Para especialistas consultados pelo Valor, esse cenário contribui para que a maioria dos incidentes não venha à tona, o que mascara a real dimensão do problema. “Isso faz com que muitas empresas não tenham tanto cuidado com a guarda dos dados de seus clientes”, diz Maria Cristina Cortez, advogada especialista em tecnologia da informação do escritório Trench, Rossi e Watanabe.
Entre os poucos casos no Brasil que chegaram ao conhecimento do público está o da LG, ocorrido em janeiro. Por uma falha de segurança, um link no site da fabricante, que dava acesso ao manual do celular LG GT540, expôs os dados de 71 mil clientes. Em nota ao Valor, a companhia informou que o fato foi comunicado às autoridades e ao público e que reforçou seus processos internos de segurança.
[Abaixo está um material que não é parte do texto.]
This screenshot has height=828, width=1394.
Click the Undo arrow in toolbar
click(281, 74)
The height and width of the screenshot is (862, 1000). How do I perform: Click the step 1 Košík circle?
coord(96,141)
Eduardo D´Antona, diretor da Panda Security para a América Latina, diz que as investigações policiais são dificultadas porque o crime virtual envolve a participação de diversos atores, em diferentes estágios. “Existe uma cadeia com fornecedores que oferecem serviços ao longo do processo. Criou-se um mercado de atacado e varejo no cibercrime”, diz D´Antona.
José Matias, gerente de suporte técnico para a América Latina na McAfee, ressalta a agilidade de comunicação dos criminosos. “É duro acompanhar. Eles usam um site por alguns dias e logo migram para outros domínios.”
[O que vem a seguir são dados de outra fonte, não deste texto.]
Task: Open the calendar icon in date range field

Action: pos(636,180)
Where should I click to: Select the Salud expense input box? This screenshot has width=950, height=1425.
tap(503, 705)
Leandro Bissoli, vice-presidente da PPP Advogados, acrescenta como fatores complicadores a variedade e extensão dos crimes cometidos por essa cadeia. Isso dificulta atribuir determinado dano a um vazamento de dados específico.
Diante das ocorrências, a advogada Maria Cristina cita o anteprojeto de lei de proteção de dados pessoais, do Ministério da Justiça. Submetido a consulta pública até 30 de abril, o anteprojeto recolheu sugestões para uma proposta de regulação, que será encaminhada ao Congresso Nacional. Entre as sugestões do texto está a aplicação de multas que podem chegar a 20% do faturamento bruto das empresas que não relatarem casos de vazamento de dados.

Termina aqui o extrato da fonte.